That a16z Defensive Moat Around Your Jail Cell Doesn’t Make It Any Less of a Jail Cell

Please demote anyone today who tries to claim that installation of a “defensive moat” is a way for monarchs to prevent people from escaping taxation.

The Benin Wall and its moat (Nigeria) built by Oba Oguola 1280-1295 were allegedly four times longer than the “Great Wall” of China. Source: hotels.ng

In a bizarre screed about their view of technology futures, a16z literally advocates for the least ethical data practices as their “best” strategy to profit with AI. They refer to your data being difficult to remove from a castle as a “defensive moat”, which doesn’t make it any easier to justify as unlawful incarceration:

Great software companies are built around strong defensive moats. Some of the best moats are strong forces like network effects, high switching costs, and economies of scale.
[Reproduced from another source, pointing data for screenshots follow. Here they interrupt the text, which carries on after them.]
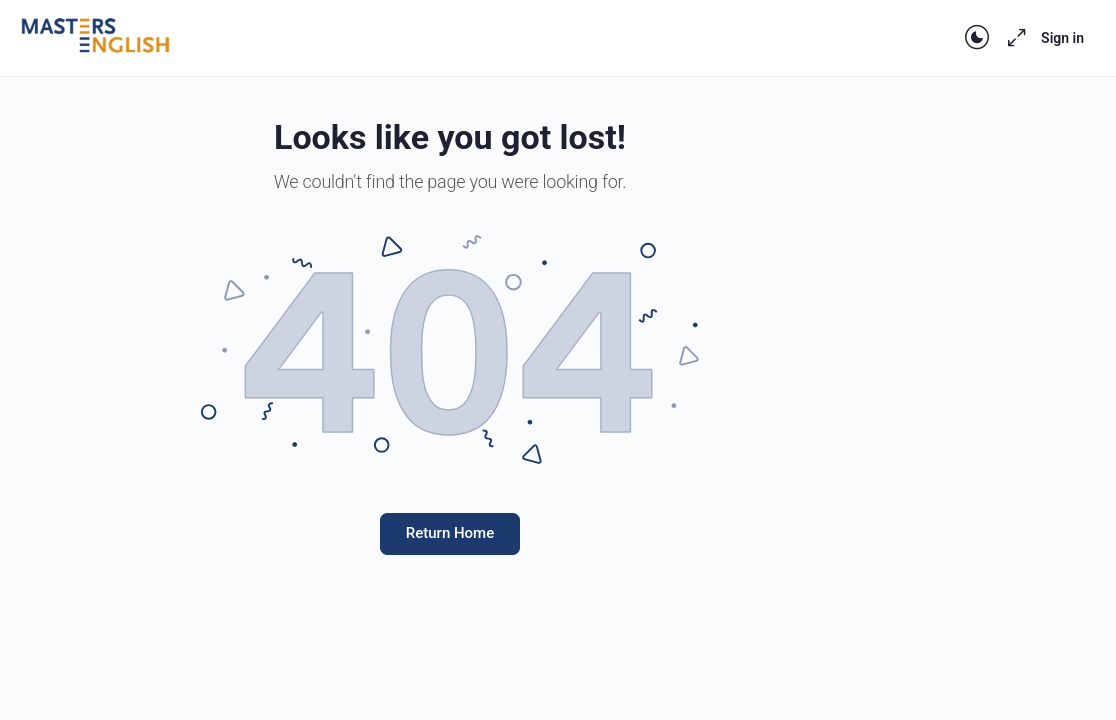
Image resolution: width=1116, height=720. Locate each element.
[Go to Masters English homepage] (95, 36)
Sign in (1062, 38)
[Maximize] (1013, 38)
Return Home (450, 533)
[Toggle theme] (977, 38)
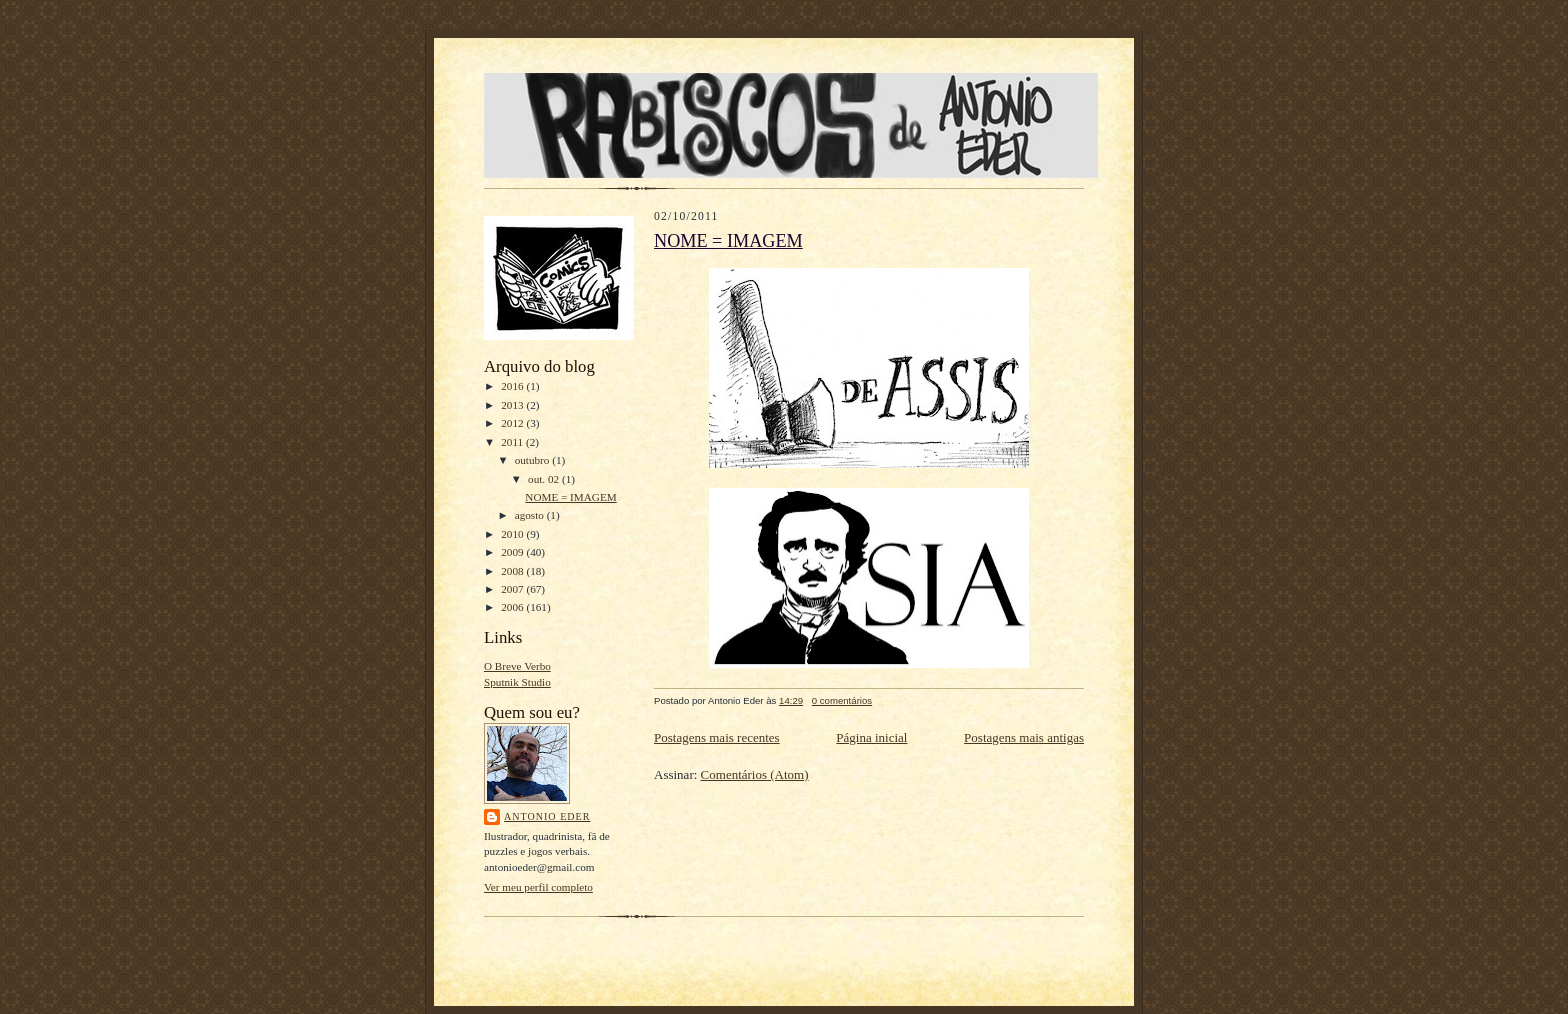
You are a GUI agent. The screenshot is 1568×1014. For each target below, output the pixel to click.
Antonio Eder (547, 816)
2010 (513, 534)
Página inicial (871, 737)
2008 (513, 571)
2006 (513, 607)
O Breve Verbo (517, 666)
That investment moat definition is basically a way of rationalizing insiders being prevented from leaving, historically the opposite of what “best moats” were actually engineered to do (protect against outsiders harming the residents sheltering inside).

Lock all your users’s data up and throw away the key seems to be the thinking behind this “best moat” definition for AI, although I’m sure people will argue locking up everyone inside a moat so they can’t leave when they want is somehow a rational defensive mindset for AI castle leadership.

Abolition of the unjust moats sounds like a good response to investor posts calling for forced incarceration of your body of data for their AI machine profits. Crossing a moat to leave should be your right, not denied by a castle that wants your body of data to pay for their moats and jails.

Choose liberty for your data, and walk away from for-profit prisons by giant “defensive moat” development barons.